A panel featuring Emma Napier, consulting director at NextWealth; Louise Jeffreys, managing director at Gunner & Co; and Victoria Hicks, group chief executive at Melo, said consolidation remains robust but is entering a more mature phase shaped by regulatory scrutiny and shifting investor priorities.
Hicks noted that much of the private equity investment in the advice sector between 2019 and 2021, around 70% of deals, occurred before AI and Consumer Duty changed the market.
“Many of those firms are now nearing the end of their investment cycle, and new investors bring different objectives. That can cause stalling at times,” she said.
She added that some large consolidators lag behind smaller firms in AI adoption because it was not part of their original business model.
Jeffreys said Consumer Duty has raised expectations on both sides, increasing transparency around integration and client outcomes.
“Post-sale, there must be alignment around fees, systems, and client care. Buyers must clearly show how they will deliver positive outcomes, and that is a good thing,” she said.
Napier added that private equity firms are also evolving.
“Consolidators are increasingly focused on governance, infrastructure, and culture. Some use other portfolio businesses to strengthen advice groups, adding real strategic value.”
The panel agreed that Consumer Duty is shifting consolidation from a scale play to a values-driven model, where seller motivations, client experience, and post-deal integration define success.
Planning for succession
The panel stressed early planning and transparency for advisers considering selling or succession.
Jeffreys said advisers should define objectives for themselves, their teams, families, and clients.
“Write down your goals and review them with a trusted adviser.
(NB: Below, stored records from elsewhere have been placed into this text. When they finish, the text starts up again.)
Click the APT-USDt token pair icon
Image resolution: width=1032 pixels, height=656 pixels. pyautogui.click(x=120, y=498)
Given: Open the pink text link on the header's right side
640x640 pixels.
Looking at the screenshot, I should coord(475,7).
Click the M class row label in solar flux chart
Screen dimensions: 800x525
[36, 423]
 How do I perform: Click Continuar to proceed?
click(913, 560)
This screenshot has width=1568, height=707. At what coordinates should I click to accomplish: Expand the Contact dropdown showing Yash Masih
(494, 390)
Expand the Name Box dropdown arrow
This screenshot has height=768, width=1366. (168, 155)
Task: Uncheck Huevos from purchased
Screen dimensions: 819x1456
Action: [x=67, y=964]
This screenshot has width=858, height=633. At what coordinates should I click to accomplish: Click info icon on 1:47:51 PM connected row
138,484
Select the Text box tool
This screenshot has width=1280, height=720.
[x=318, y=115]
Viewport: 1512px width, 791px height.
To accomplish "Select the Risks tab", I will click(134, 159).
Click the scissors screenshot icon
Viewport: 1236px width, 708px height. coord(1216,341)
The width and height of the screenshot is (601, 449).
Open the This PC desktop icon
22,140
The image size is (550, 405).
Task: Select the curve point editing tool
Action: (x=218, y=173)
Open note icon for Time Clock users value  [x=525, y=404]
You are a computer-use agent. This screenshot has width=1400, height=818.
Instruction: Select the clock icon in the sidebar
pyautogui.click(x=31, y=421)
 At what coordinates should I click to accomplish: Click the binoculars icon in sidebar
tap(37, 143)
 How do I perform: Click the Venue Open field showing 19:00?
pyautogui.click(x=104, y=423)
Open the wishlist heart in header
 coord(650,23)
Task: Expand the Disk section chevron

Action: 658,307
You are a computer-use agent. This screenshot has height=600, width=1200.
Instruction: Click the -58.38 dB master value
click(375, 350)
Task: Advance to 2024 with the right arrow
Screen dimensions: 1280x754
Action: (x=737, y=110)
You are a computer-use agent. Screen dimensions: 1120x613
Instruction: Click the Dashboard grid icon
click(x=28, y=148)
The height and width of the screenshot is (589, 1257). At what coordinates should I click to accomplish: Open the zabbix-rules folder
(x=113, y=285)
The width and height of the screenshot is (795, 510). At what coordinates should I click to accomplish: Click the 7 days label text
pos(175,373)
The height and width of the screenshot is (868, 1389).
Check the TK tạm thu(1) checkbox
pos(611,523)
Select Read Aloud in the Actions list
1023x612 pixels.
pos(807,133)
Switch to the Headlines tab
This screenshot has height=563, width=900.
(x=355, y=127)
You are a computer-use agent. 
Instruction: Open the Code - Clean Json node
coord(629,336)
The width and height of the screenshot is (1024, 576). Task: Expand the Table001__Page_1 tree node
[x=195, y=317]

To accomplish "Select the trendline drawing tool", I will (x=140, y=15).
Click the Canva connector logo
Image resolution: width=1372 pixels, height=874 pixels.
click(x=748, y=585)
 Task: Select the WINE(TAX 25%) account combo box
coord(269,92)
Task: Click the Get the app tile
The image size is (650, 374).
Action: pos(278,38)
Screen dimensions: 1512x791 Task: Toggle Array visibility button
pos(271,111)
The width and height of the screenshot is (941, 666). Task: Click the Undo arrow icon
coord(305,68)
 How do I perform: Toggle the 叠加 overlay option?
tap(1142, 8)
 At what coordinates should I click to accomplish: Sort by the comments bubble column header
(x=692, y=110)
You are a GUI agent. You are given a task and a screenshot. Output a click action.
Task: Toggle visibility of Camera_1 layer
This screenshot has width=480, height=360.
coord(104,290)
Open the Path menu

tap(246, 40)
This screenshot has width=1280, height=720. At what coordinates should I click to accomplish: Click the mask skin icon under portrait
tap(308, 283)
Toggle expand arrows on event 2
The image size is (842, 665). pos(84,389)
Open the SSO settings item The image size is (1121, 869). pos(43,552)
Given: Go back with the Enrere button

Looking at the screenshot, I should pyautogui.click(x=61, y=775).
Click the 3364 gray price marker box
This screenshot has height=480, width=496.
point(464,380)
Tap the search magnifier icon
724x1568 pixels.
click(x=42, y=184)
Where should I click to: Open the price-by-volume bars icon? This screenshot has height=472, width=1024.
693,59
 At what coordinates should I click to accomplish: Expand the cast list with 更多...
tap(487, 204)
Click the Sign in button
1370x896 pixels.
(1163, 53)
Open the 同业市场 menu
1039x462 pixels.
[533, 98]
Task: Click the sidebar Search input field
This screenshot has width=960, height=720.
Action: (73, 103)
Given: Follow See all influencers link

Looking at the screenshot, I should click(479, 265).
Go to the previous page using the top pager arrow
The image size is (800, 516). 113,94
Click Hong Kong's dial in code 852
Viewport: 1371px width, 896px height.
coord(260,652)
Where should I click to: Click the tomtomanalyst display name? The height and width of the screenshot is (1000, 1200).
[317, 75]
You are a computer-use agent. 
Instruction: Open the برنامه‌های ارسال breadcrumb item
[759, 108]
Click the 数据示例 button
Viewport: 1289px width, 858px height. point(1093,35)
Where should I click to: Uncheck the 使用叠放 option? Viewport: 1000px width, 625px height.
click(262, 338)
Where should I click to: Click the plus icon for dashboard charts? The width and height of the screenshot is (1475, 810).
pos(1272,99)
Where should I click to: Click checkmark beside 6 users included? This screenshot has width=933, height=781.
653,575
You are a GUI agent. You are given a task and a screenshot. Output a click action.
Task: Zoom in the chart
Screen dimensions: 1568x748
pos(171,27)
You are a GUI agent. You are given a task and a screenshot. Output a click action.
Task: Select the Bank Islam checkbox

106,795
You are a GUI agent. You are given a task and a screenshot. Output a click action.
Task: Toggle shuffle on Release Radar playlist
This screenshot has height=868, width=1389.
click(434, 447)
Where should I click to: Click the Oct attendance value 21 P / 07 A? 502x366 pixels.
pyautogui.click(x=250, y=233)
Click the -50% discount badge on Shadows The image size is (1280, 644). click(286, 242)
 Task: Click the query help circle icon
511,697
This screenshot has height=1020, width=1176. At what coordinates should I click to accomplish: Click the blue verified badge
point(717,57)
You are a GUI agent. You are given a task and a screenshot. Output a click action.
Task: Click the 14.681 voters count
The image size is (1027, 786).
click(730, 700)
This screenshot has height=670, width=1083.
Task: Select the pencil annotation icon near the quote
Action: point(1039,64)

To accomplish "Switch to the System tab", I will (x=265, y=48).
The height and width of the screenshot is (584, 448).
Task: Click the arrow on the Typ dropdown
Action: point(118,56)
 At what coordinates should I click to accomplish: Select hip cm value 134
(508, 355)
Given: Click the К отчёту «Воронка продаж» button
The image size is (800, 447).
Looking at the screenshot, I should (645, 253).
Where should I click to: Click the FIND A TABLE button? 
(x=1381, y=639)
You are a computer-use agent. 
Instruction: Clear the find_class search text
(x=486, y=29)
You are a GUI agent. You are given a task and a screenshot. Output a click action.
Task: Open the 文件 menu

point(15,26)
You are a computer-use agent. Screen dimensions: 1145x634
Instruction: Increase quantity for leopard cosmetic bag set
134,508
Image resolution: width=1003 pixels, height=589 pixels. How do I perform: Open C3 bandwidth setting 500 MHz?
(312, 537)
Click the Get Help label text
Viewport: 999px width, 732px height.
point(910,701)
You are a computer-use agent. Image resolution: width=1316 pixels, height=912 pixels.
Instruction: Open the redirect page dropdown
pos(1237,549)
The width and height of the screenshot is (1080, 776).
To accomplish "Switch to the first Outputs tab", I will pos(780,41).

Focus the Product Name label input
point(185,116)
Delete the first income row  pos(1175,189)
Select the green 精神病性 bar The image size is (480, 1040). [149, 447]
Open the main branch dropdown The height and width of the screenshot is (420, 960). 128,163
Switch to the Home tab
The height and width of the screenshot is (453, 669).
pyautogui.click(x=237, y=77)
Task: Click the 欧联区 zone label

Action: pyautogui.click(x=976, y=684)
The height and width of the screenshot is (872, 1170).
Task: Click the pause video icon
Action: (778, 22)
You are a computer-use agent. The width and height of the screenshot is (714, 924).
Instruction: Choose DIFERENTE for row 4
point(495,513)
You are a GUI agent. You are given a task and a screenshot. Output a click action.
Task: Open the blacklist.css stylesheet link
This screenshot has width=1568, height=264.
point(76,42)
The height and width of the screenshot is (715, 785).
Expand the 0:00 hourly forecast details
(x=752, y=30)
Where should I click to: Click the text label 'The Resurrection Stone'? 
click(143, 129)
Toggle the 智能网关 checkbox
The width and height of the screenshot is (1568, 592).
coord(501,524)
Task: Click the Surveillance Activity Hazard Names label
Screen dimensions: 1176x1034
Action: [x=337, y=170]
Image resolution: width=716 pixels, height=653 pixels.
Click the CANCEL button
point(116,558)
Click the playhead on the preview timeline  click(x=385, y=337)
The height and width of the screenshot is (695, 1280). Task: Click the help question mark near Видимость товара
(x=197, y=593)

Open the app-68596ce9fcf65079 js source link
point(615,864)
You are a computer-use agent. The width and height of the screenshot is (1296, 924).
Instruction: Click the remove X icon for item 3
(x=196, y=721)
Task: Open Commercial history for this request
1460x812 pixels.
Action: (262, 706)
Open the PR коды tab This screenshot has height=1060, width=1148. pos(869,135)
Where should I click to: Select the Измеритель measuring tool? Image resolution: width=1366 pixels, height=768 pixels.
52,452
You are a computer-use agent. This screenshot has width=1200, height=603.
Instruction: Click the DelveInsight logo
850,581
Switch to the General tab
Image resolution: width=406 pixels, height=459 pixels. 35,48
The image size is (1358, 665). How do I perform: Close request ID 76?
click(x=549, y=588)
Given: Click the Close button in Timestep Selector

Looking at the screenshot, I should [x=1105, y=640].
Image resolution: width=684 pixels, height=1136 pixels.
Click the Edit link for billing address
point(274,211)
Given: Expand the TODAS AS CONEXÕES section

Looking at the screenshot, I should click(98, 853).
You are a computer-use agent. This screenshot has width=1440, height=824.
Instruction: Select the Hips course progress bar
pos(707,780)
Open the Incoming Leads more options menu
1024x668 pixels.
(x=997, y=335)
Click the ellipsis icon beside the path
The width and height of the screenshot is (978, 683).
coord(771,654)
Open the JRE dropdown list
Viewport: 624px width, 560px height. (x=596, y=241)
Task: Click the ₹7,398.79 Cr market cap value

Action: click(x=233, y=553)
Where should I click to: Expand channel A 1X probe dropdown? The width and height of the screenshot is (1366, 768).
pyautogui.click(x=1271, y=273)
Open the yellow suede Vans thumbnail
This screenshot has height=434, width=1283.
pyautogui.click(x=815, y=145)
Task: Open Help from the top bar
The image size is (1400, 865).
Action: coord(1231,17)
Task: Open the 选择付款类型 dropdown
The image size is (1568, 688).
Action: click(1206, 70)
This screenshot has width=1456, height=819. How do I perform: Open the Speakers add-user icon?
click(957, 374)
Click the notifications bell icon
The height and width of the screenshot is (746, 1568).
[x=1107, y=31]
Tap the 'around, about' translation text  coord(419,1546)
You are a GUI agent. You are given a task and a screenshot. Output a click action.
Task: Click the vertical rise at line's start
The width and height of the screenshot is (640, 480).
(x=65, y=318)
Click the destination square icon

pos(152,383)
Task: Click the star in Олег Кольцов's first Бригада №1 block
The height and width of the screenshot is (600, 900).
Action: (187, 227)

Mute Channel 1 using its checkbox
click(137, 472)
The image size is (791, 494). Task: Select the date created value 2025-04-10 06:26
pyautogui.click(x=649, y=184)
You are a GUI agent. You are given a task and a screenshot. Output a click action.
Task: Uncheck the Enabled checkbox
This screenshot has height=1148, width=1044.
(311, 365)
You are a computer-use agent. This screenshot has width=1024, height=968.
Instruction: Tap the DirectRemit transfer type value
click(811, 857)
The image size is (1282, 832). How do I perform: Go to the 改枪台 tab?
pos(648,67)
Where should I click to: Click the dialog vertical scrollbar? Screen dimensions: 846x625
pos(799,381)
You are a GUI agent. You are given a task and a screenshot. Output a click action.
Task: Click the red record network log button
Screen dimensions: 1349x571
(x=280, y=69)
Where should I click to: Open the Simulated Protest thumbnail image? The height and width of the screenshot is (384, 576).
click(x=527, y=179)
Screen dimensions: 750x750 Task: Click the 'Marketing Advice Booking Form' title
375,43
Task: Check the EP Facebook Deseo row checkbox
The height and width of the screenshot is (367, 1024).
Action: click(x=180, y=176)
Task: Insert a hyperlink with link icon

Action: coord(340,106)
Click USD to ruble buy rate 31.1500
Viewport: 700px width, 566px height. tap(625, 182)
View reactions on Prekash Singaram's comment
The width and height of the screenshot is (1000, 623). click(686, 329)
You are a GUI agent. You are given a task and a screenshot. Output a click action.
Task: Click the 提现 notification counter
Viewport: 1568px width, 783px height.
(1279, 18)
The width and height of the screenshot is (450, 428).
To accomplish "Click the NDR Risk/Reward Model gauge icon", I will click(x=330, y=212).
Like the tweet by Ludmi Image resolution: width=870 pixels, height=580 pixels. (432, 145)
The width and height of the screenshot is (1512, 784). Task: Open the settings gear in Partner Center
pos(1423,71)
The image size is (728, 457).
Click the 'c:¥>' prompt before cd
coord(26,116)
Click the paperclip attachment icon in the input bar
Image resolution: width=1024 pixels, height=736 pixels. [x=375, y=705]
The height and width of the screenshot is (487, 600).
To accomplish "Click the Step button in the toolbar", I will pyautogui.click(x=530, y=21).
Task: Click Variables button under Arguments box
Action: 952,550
Some objectives may take five years to achieve, others may never happen. It is better to adjust your mindset early than be disappointed later.”
Napier highlighted the importance of honesty for both buyers and sellers. Sellers need accurate data and up-to-date suitability reviews, and buyers must be clear about culture, systems, proposition, and what it is like to join them.
“Many deals fall through because these conversations do not happen early enough,” she said.
Jeffreys added that advisers should seek references from buyers who have completed previous acquisitions to understand how they delivered on their promises.
Hicks urged firms to start planning sooner rather than later.
“Selling a business is challenging, especially with regulatory scrutiny. Conducting a business and personal readiness assessment helps you spot gaps early, build confidence, and make improvements before due diligence. Time can be your friend or enemy depending on how well you prepare.”